DUBAI: Four months into the battle against the latest strain of the coronavirus, it is clear that humanity must deploy all medical and technological tools at its disposal.
Roughly half the global population has been placed on lockdown and billions of dollars are being poured into vaccine research, yet the total number of confirmed cases worldwide has hit the two million mark.
With no sign of an imminent breakthrough, the use of Artificial Intelligence (AI) to speed up the search for an antidote to the coronavirus disease (COVID-19 is a no-brainer.
In fact, scientific institutions and governments have already been harnessing AI to generate possible solutions to the global public-health emergency.
Shameer Thaha, CSO at Accubits, a UAE-based AI and blockchain focused solutions and development company, says AI is playing a key role since day one of the fight against humanity’s common foe.
AI is assisting medical professionals to identity components of a potential coronavirus vaccine by “analyzing viral protein structures” and helping researchers scan through thousands of research papers, according to Thaha.
Recently, Google DeepMind’s AlphaFold was used to predict structures of proteins associated with SARS-CoV-2, the virus that causes COVID-19.
“There are three types of vaccines: Whole-pathogen vaccines, subunit vaccines, and nucleic acid vaccines,” Thaha said, adding that the last is the kind of vaccine needed to target the coronavirus.
“Nucleic acid vaccines inject the genetic material of the pathogen into human cells to stimulate an immune response … and AI is useful in accelerating the development of subunit and nucleic acid vaccines,” Thaha said.
Electronic tracking of individuals is another activity that is benefiting from advances in AI in recent years.
(Video supplied by Visory)
Governments and police forces in many cities are utilizing AI-powered video analytics software and computer vision to ensure that people are obeying lockdown rules and maintaining social distance.
These tools can detect everything from large crowds in public spaces to the number of people not wearing a mask, while automatically alerting the local police department to take action, said Thaha.
In this regard, he cited a Pandemic Management System developed by his company, which has contracts with DP World in Dubai and Saudi Aramco in the Kingdom, as an AI tool that is proving useful for authorities.
The system uses AI to conduct exposure analysis of the infection and makes attempts to identity areas at high risk in advance, said Thaha.
He said governments can enlist the help of AI-based systems to contain the spread of the virus by “easily monitoring the location of people in self-isolation or quarantine and tracking routes traveled by newly identified coronavirus positive patients.”

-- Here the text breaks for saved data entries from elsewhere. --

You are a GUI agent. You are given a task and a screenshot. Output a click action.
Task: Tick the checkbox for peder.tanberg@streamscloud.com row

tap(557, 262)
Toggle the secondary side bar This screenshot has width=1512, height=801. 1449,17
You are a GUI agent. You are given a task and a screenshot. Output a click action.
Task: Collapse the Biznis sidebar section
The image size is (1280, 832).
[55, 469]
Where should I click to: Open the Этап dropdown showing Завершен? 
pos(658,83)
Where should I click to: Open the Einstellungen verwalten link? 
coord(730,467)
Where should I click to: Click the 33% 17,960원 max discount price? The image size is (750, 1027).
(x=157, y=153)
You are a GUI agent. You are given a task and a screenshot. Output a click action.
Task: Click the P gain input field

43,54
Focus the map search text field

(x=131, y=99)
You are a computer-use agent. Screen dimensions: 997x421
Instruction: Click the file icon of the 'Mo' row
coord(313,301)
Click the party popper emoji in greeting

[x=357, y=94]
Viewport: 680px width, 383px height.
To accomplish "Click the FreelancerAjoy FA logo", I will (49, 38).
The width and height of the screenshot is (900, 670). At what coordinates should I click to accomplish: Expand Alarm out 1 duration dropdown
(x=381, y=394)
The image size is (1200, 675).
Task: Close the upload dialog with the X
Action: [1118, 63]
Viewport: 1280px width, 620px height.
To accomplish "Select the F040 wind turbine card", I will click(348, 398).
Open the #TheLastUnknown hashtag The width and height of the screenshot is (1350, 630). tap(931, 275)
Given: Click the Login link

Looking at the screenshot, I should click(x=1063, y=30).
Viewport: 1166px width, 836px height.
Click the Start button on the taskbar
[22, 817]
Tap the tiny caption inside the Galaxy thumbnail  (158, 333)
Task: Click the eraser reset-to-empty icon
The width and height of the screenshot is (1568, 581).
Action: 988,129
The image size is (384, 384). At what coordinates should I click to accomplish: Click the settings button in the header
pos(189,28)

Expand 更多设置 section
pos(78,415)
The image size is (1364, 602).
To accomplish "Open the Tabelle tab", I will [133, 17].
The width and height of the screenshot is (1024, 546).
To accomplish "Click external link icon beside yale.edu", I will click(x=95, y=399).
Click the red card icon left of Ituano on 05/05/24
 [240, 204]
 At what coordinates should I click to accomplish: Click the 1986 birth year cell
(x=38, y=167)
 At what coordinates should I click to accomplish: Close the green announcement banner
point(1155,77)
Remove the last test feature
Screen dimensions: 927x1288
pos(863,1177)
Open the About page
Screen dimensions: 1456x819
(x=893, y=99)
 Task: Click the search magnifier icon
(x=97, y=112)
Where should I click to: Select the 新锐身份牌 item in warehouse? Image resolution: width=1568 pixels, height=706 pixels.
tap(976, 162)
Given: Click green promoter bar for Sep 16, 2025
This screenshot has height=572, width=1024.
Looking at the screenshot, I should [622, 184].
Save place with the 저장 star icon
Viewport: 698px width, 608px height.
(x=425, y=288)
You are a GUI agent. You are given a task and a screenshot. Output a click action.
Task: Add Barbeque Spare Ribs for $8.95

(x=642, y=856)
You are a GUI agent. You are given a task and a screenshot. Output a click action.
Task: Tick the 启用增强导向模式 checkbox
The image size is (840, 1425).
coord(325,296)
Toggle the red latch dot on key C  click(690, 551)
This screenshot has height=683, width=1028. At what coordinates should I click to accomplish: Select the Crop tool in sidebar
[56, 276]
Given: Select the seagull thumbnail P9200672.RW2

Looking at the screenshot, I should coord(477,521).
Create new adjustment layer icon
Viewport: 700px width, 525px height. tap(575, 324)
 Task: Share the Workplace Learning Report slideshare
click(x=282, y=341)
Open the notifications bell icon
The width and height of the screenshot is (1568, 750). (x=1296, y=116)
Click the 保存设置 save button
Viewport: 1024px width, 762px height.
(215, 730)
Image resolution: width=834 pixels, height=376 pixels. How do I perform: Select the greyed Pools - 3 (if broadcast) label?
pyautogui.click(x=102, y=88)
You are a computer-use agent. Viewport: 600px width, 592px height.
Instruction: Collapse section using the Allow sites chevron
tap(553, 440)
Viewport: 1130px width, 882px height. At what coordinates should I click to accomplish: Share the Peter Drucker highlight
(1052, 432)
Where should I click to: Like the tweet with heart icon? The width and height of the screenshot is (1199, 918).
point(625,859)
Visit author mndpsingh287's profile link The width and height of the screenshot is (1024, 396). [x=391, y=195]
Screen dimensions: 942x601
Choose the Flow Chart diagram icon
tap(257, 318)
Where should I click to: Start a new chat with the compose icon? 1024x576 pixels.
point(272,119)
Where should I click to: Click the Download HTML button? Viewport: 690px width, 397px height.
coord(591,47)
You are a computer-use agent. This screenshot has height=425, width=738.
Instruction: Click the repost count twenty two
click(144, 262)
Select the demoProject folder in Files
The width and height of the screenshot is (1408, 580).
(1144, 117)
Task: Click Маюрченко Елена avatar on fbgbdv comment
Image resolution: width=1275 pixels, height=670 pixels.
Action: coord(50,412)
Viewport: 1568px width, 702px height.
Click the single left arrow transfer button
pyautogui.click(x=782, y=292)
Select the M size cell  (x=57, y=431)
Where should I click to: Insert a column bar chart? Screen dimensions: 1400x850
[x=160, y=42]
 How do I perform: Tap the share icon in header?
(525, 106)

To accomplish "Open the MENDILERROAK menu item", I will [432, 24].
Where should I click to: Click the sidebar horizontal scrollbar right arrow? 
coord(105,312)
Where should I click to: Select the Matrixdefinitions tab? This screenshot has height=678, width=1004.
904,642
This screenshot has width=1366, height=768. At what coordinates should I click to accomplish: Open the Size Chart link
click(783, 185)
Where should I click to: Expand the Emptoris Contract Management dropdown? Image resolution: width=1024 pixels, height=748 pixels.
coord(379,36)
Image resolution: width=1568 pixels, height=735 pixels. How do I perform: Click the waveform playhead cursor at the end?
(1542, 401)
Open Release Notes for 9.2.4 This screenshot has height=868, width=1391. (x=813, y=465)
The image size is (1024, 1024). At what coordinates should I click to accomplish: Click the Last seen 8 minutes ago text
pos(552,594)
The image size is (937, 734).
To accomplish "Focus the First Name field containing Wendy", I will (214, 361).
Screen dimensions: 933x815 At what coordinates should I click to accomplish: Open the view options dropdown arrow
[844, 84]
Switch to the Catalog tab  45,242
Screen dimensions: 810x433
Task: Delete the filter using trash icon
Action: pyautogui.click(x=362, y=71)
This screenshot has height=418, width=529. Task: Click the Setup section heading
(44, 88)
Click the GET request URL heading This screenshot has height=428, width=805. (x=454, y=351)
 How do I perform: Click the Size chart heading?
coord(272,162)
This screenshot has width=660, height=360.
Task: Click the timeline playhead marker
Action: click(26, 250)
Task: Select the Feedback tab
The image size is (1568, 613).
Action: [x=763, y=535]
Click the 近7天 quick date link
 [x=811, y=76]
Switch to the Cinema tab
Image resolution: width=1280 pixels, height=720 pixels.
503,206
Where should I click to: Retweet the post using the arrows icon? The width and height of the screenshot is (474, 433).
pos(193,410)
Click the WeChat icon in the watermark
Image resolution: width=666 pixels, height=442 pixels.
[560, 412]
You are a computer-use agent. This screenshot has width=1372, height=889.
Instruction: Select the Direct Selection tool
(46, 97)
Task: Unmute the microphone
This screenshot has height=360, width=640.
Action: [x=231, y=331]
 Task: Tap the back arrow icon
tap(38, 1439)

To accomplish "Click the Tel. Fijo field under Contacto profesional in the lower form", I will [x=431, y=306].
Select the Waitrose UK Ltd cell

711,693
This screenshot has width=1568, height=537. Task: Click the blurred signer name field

According to Karen K. Burns, co-founder and CEO of Visory, a computer vision AI company with an urban technology focus, various degrees of surveillance methods are being used by countries during the coronavirus crisis.
While some can take part in active monitoring of individuals in quarantine, others can carry out general checks on public places.
“It is still impossible to monitor every single individual at the scale of an entire country,” Burns said, adding that “it is also not desirable from the point of view of privacy.”
Elaborating on the issue, she said: “AI’s key strength, in our view, is utilizing it more as a tool to understand whether or not people are actually doing things like social distancing and staying at home rather than using it for surveillance of individuals.”
For example, many governments are using computer vision to detect how close people are to each other and how long they stay close to each other.
In Europe, according to Burns, AI is being used by governments to predict activities that could cause the coronavirus to spread.
By the same token, face recognition and computer vision are being used to enforce curfews, she said.
One of the clear downsides of the sharp increase in governments’ dependence on AI tools is the possible abuse of information collected from its citizens.
However, until mankind sees at least a glimmer of hope of halting the pandemic, whether privacy protection or public health will receive priority is anybody’s guess.